The story is told of one of these individuals whose name was Don Miguel, the King’s Advisor, who was sentenced to death for practicing Judaism. As he was tied to the stake and the wood beneath his feet kindled, the King, his friend, whispered, “Don Miguel save yourself. I will drop my cross, pick it up – the inquisitors will think you are bowing to the cross. You will be saved.” “I cannot” said Don Miquel. “Why?” “Because of the chain.” “What chain?” said the King. He looked around and saw that his trusted friend and advisor was not bound by any chains. “You are not bound in a chain.” “The chain,” said Don Miguel, “the chain of Jewish history, traditions and way of life from Moses to this day.”
He was referring to the chain that links us to our ancestors, our history, our moment at Sinai which is slowly but discernibly eroding and disappearing. All our cherished values are not only changing with times, but fast disappearing. I do not believe that we should live in the past or interpret Jewish Law for or by societal standards of 500 years ago. Change and growth are vital. Andre Gide, the novelist, once said “we cannot discover new continents unless we lose sight of the shore.” Yet there must be limits!
Yitzchak Rabin once spoke in Jerusalem reacting to unfair criticism of Israel.
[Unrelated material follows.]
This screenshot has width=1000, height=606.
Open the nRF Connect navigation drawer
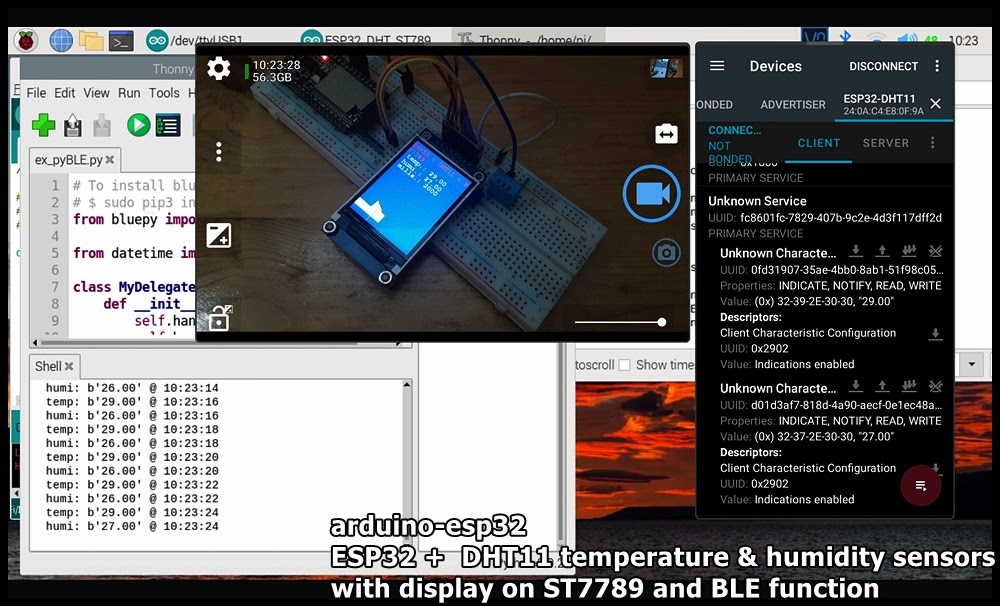pyautogui.click(x=717, y=66)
In his remarks, he said that the world holds Israel to a special standard, a standard by which other people are not judged. Mr. Rabin said he accepts this “double standard” and it should be operative as far as he was concerned. We should judge ourselves by the highest standards possible. My teacher, Prof. Louis Finkelstein once asked rhetorically, “would you rather have your son as a prisoner of a concentration camp or as the S.S. Guard sadistically overseeing and killing the camp prisoners?”
We should operate with a higher standard of morality, and we should take morality seriously. We should place ourselves on a higher plane, but said, Rabin, there is a limit! Or in his own Hebrew words, “Yesh Gvul.” The unfair made-up accusations against Israel, the defamation by world wide media organizations, the fiction of a flotilla to aide starving Gazans and on and on – Yesh Gvul – there is a limit.
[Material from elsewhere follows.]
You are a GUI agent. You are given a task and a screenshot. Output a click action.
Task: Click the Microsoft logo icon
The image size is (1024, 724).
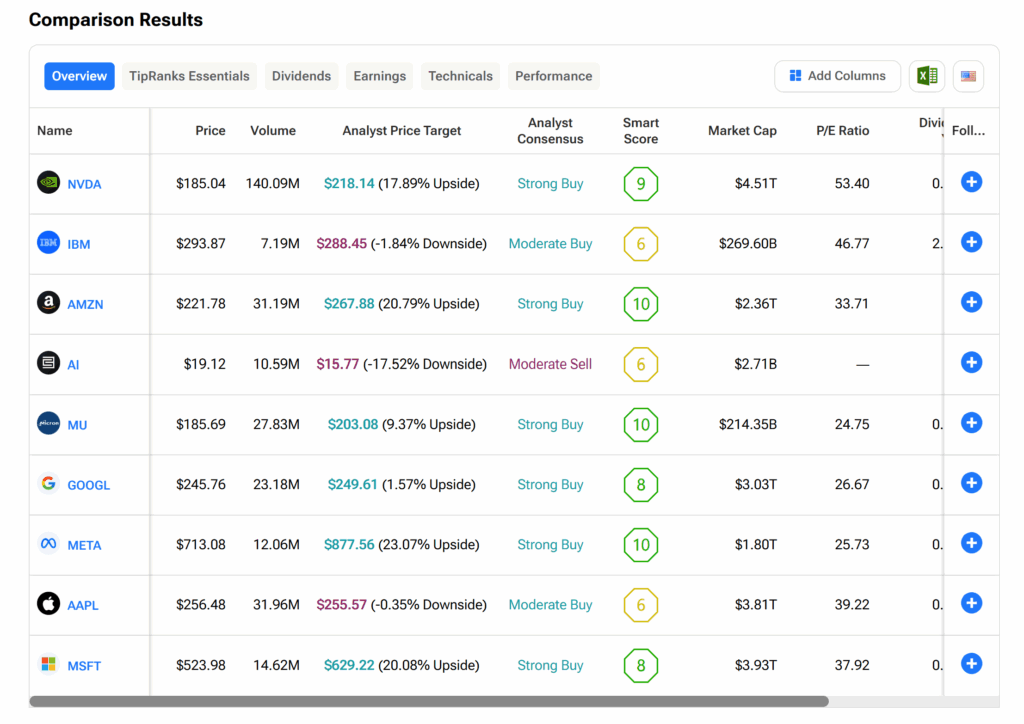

We can say the same thing as we look at our society and inwardly at ourselves. There has to be a limit to the extremes and excesses, the moral delinquency; - the lack of self discipline, the profaning and sullying and desecrating of all that we at one time held sacred; family, morality; honesty, integrity, faith, hope, holiness, peoplehood, religion, responsibility patriotism and nationhood..
As I look around, listen to the radio, watch the news on T.V., read what is going on in our society I think to myself Yesh Gvul there is a limit, we must stop bowing to the false idol that, “whatever makes you happy is right and good no matter its effect on another.” In the end that will give us not everything, but nothing. We need values that are rooted in a decent way of life, that are not vague and amorphic.
I must say as a parent and grandparent that I am not happy with the quality of life surrounding us. We seem to be rushing headlong into a morally depraved way of life and this despite the God given miracles of technology, science and medicine in our century.
Don Miguel gave his life for his faith, for his way of life and for the eternal chain that linked him to his people. For centuries Jewish people despite suffering, torture, torment and persecution in the ghettoes of Europe and in the Nazi death camps steadfastly maintained their Jewish identity. Today it takes little or nothing of personal consequences to give up everything which we have been born into and which have been part of our lives and that of our people and our ancestors. It’s time to give thought to the chain which links us to God and to everything good and noble in God’s world.